Record set:
┏━━

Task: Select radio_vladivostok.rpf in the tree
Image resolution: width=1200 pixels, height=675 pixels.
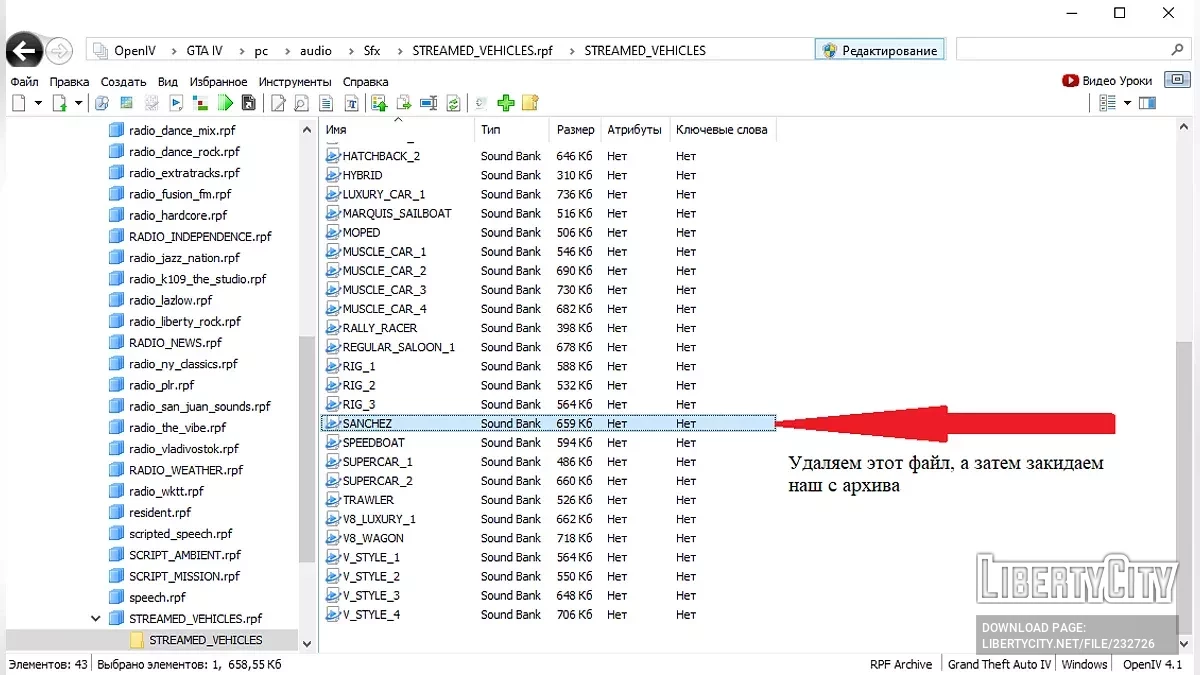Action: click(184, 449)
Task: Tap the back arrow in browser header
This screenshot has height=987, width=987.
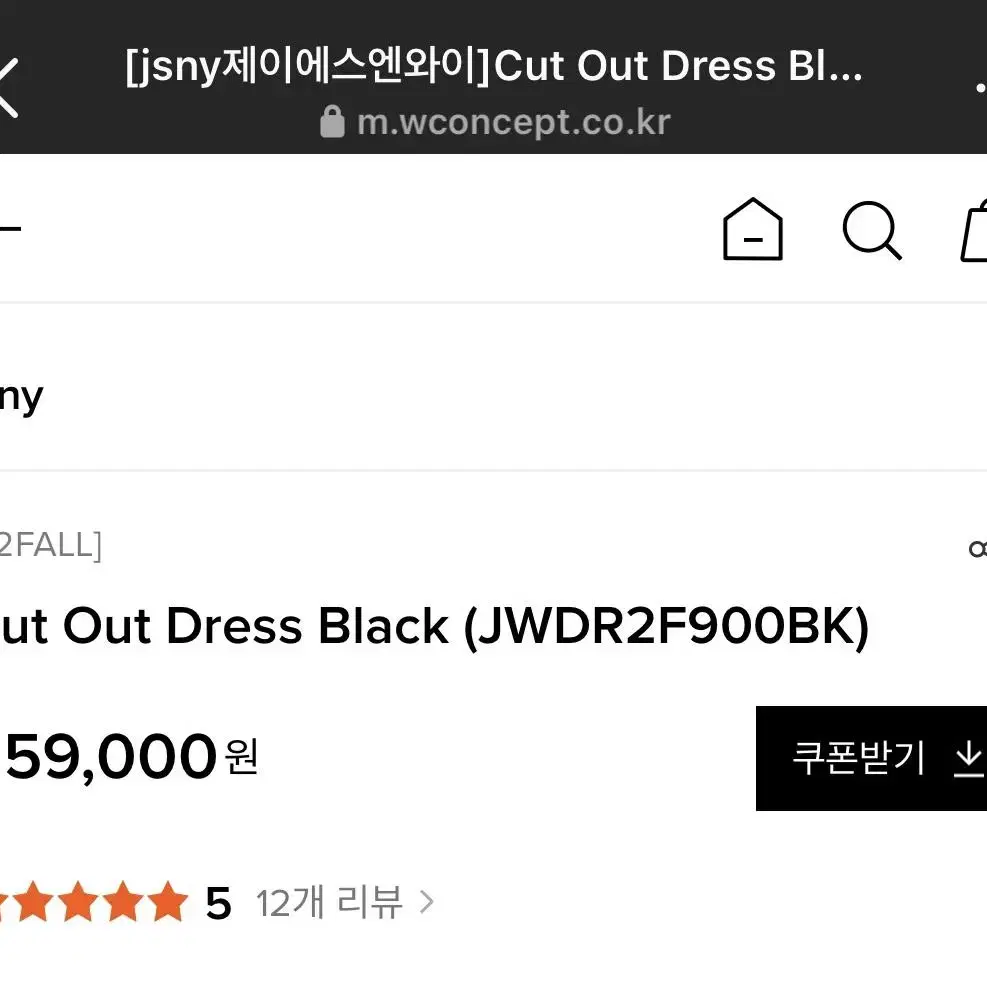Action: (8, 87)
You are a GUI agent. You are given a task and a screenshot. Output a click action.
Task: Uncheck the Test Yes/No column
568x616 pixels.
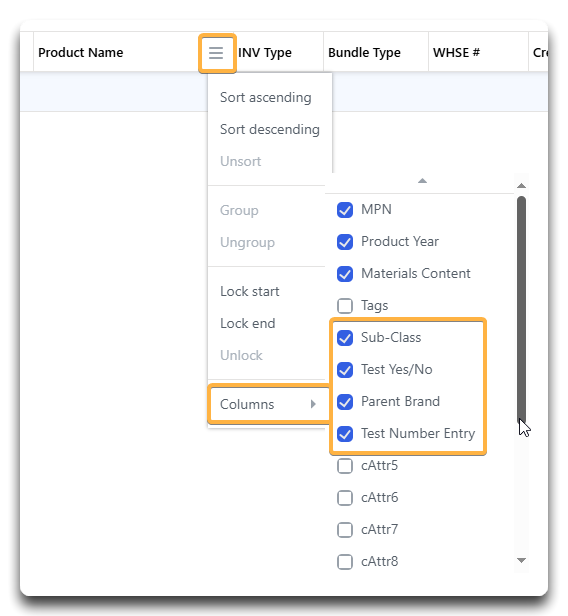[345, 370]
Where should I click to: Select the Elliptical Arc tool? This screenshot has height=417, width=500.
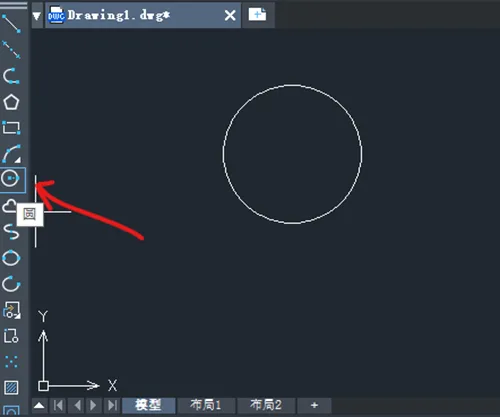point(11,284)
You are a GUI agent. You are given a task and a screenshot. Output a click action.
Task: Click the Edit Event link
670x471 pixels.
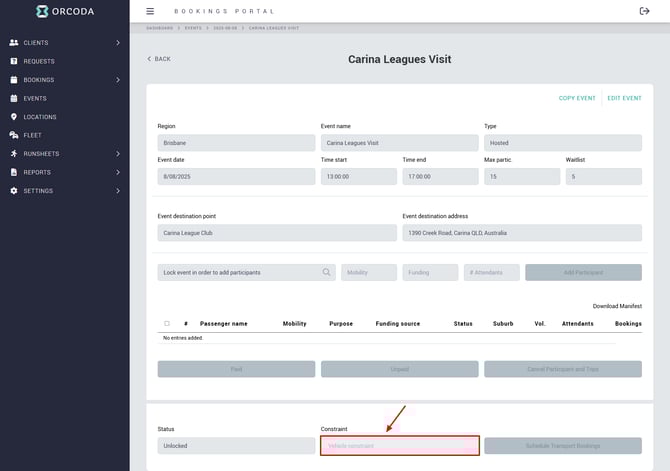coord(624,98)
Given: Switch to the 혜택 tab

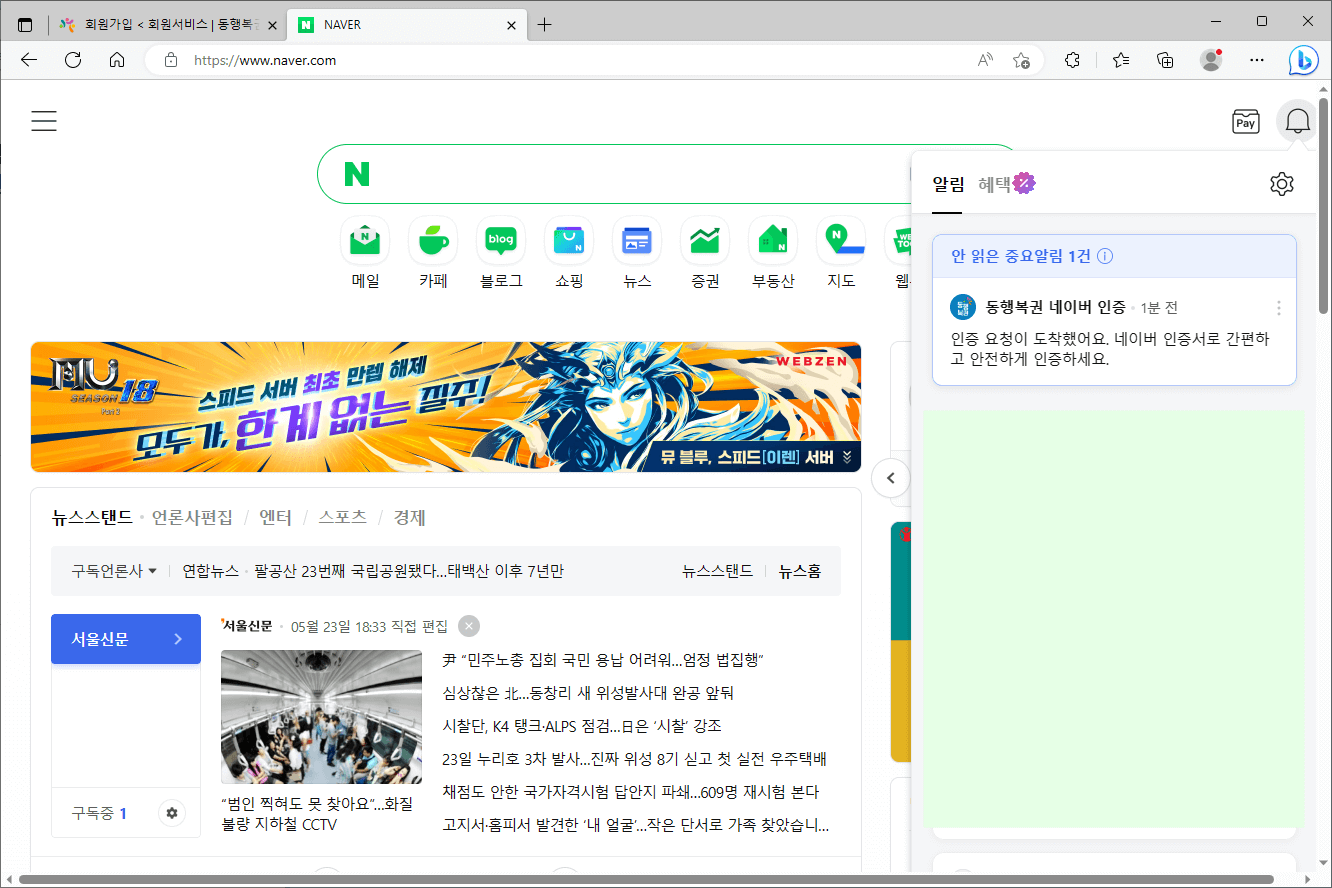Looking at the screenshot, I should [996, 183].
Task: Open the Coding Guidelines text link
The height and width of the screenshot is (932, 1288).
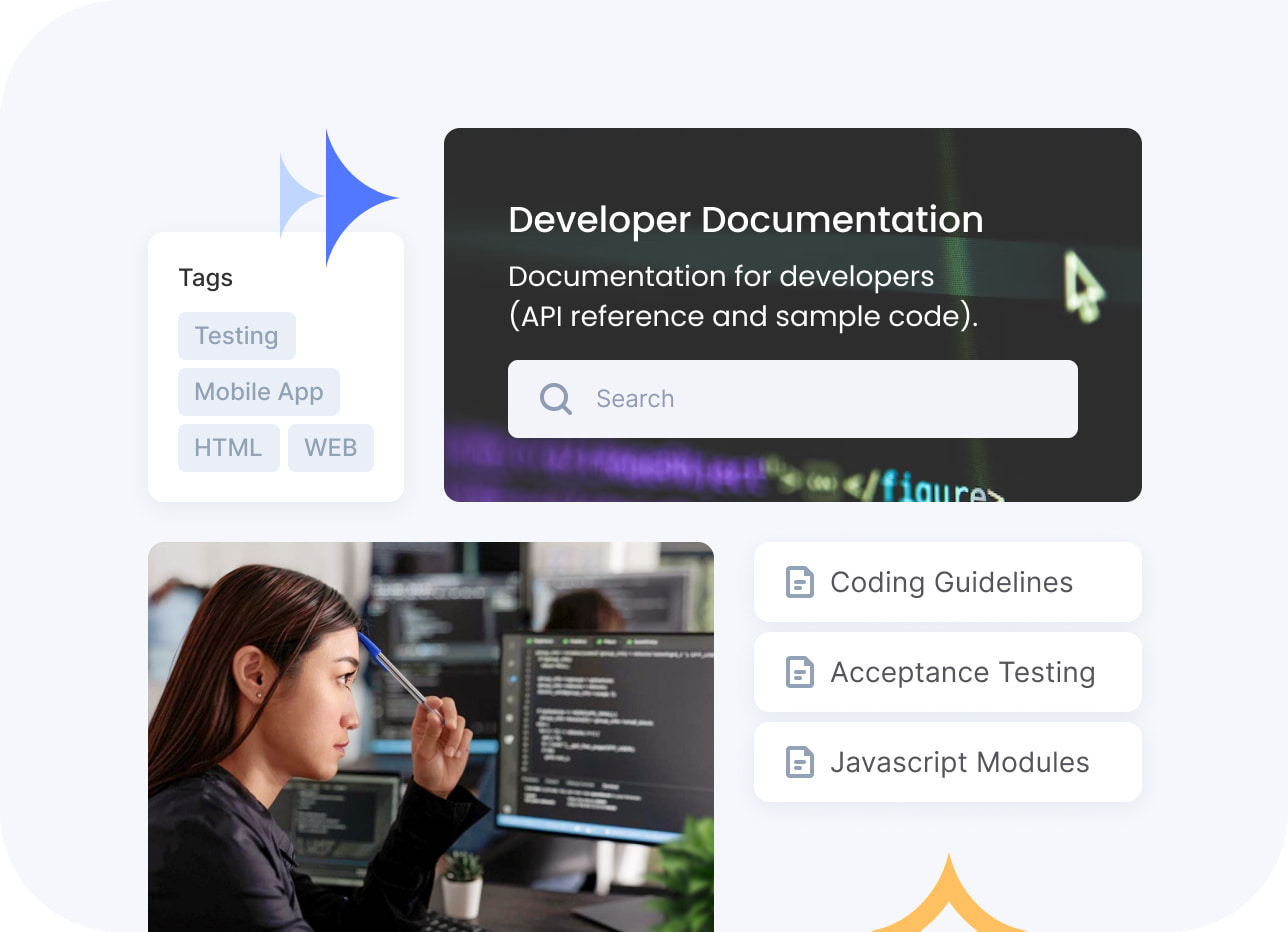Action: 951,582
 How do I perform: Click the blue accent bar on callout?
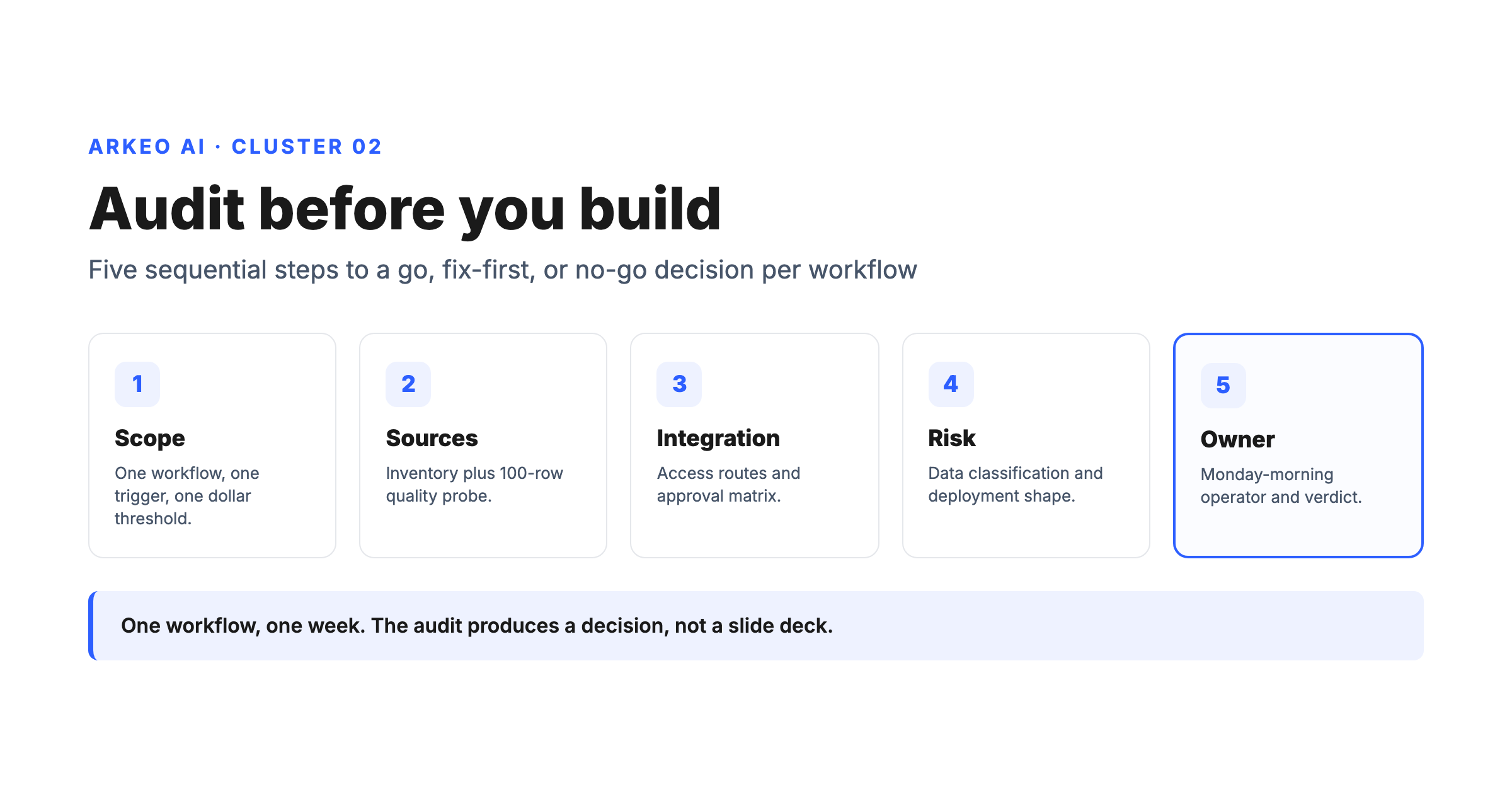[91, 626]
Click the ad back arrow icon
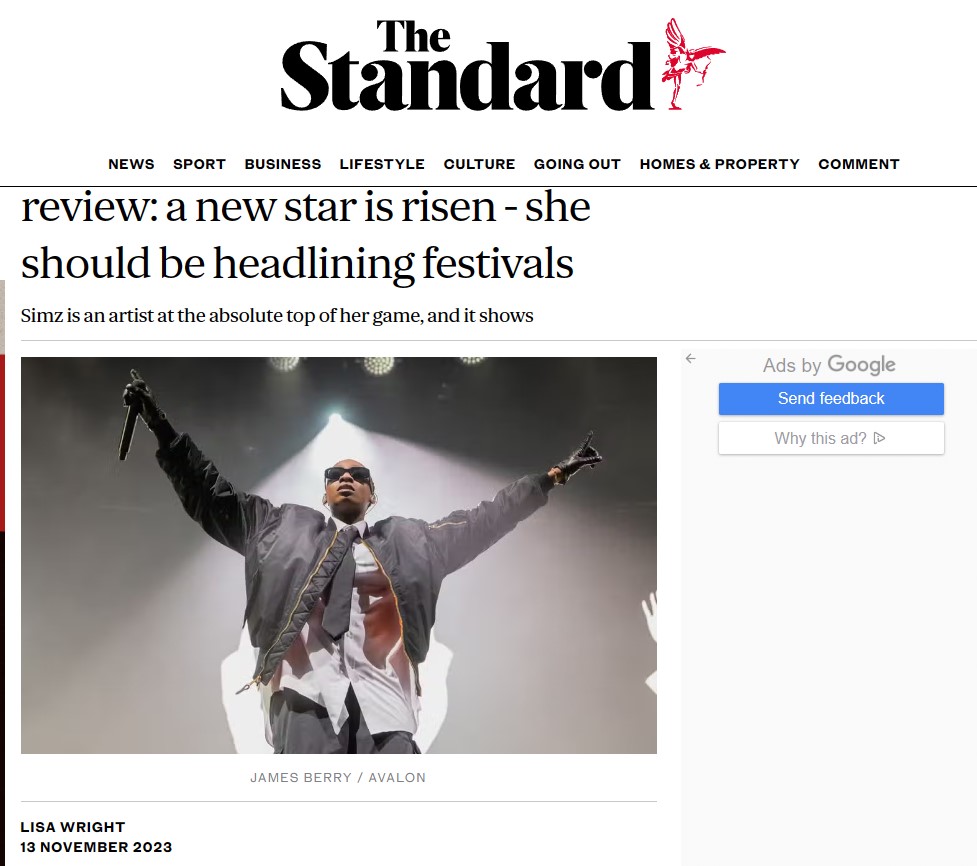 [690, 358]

┗━━

What you will do:
Without the pictures, return the entries exactly as they appear.

Result below:
Task: Select radio_vladivostok.rpf in the tree
Image resolution: width=1200 pixels, height=675 pixels.
Action: click(184, 449)
Task: Tap the back arrow in browser header
This screenshot has height=987, width=987.
Action: (8, 87)
You are a GUI agent. You are given a task and a screenshot. Output a click action.
Task: Uncheck the Test Yes/No column
568x616 pixels.
[345, 370]
Where should I click to: Select the Elliptical Arc tool? This screenshot has height=417, width=500.
point(11,284)
You are a GUI agent. You are given a task and a screenshot. Output a click action.
Task: Click the Edit Event link
670x471 pixels.
coord(624,98)
Given: Switch to the 혜택 tab

Looking at the screenshot, I should [996, 183].
Task: Open the Coding Guidelines text link
The height and width of the screenshot is (932, 1288).
Action: 951,582
 How do I perform: Click the blue accent bar on callout?
[91, 626]
Click the ad back arrow icon
 [690, 358]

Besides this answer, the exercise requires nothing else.